L’on voit donc combien la psychologie des profondeurs, ouverte sur les messages de la culture comme réservoir des signes de la plénitude psychique, invite à poursuivre hors des limites d’une simple psychagogie individuelle la réflexion praticienne sur la « santé » de l’homme. Au plérome quadrature de l’âme, signifié par le Mandala, répond, nous l’avons vu, la plurialité de la Cité fondamentale. Aux instances archétypiques qui apparaissent dans le processus d’individuation, répondent dans la Cité les grands orients fonctionnels typifiés par les principales divinités du polythéisme. Enfin au processus d’individuation comme initiation graduelle du Soi correspond sur le plan sociologique les mythes de fondation, qui décrivent la genèse de l’institution civique. L’on voit par là combien la démarche de la psychologie thérapeutique, qui vise une certaine relation sapientiale entre les plurialités de l’âme comme « santé » suprême (Cf. J. Hillman, Le mythe de la Psychanalyse) peut servir de modèle rénovateur à une science et une action « politiques ». Une chaîne épistémologique nouvelle est constituée qui, partant de Jung, passant par Kérényi, Eliade, Dumézil, Servier et bien des ethnologues, H. Desroche, Dauge, J. Thomas et nos modestes travaux, rejoignant sur bien des points l’Ecole de Francfort et même celle dite de la « Psychologie historique » se noue loin des sentiers battus des sociologies de surface — et de « circonstances » ethnocentriques, mercantiles et bourgeoises — ou piétinent positivisme, behaviorisme et matérialisme historique. L’infrastructure n’est plus ce qu’elle était. Le fier progrès de l’Occident n’apparaît plus que comme un mythe, Prométhée, parmi d’autres.

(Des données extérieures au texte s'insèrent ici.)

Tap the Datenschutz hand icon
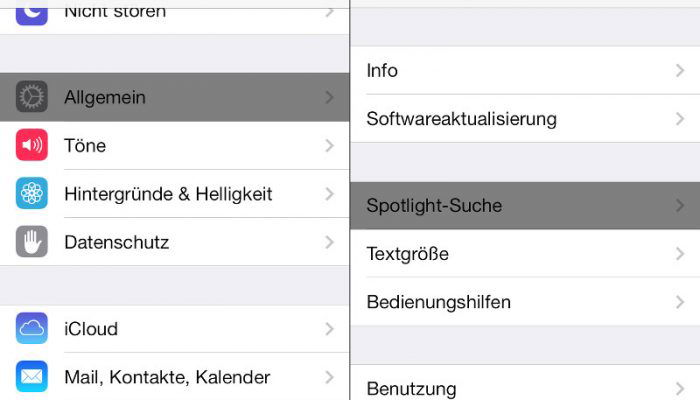 tap(32, 242)
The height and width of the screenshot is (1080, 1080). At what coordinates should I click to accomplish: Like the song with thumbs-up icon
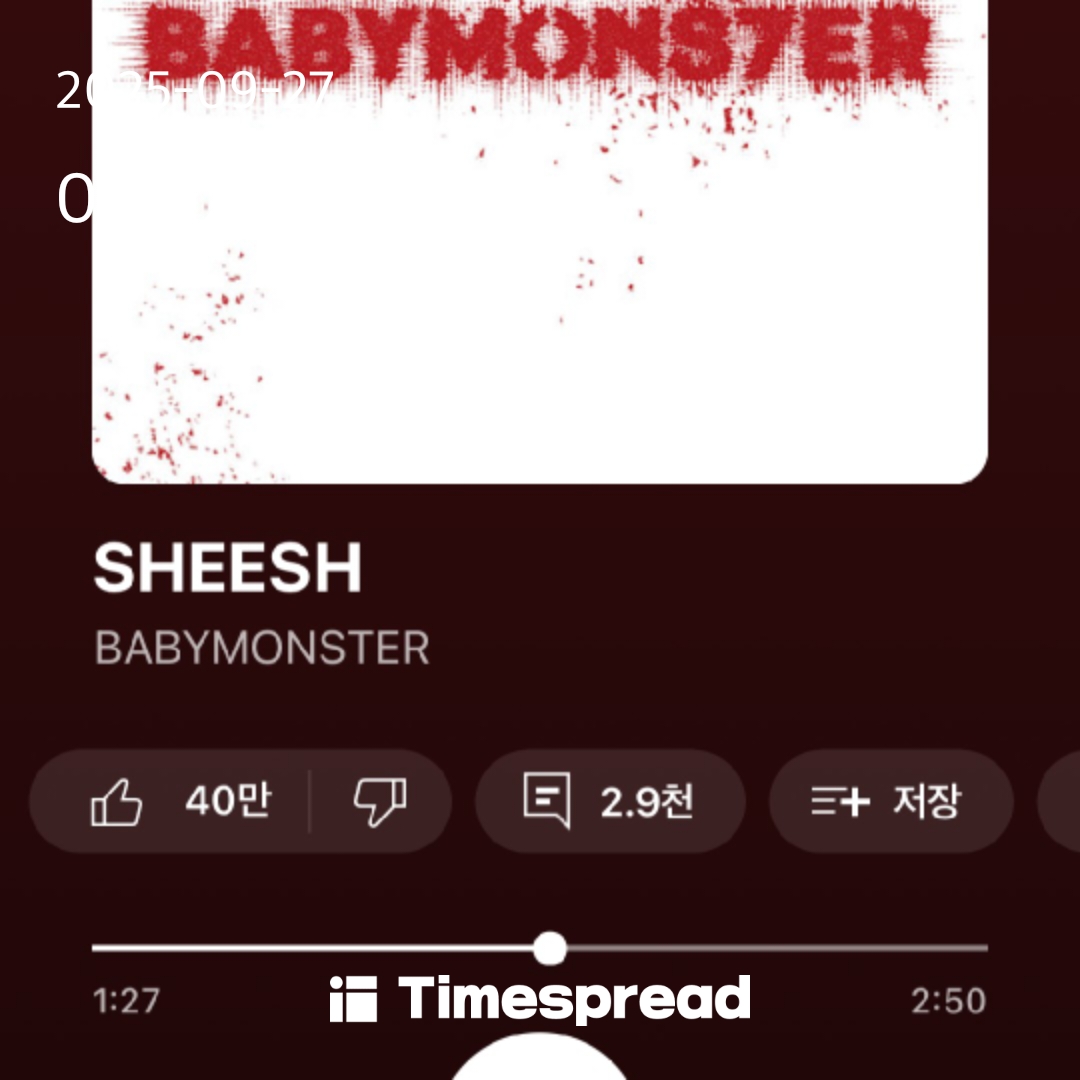(x=116, y=802)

Mais cette relativisation du Titan voleur de feu qui fut le Dieu unique de l’Occident pendant de longs siècles est lourde de toutes ses conséquences méthodologiques, voire éthiques. L’on découvre avec étonnement que le porteur du feu était finalement aveugle. La lumière qu’il apportait avec superbe éclairait moins qu’elle n’aveuglait. Le regard absolu de l’aigle jupitérienne est restitué par tout le polythéisme de l’Olympe. La fin de Prométhée, la victoire de l’aigle des Dieux, c’est la fin de l’unidimensionnalité déjà critiquée par Marcuse, c’est l’agonie d’une psychanalyse égocentrique dénoncée par Hillman, c’est le retour des dieux invoqué par Weber, chanté par David L. Miller, pressenti par Foucault, c’est peut-être aussi comme le déclare Carl Amery, « la fin de la Providence ». Ce n’est pas l’un des moindre mérite de l’œuvre et de la réflexion de C. G. Jung d’avoir contribué à étendre la prodigieuse Révolution épistémologique du XXe siècle à ce département de la Science de l’Homme longtemps endormi dans les fourgons confortables de la Société de consommation : la sociologie.

Gibert Durand est un universitaire français connu pour ses travaux sur l’imaginaire et la mythologie.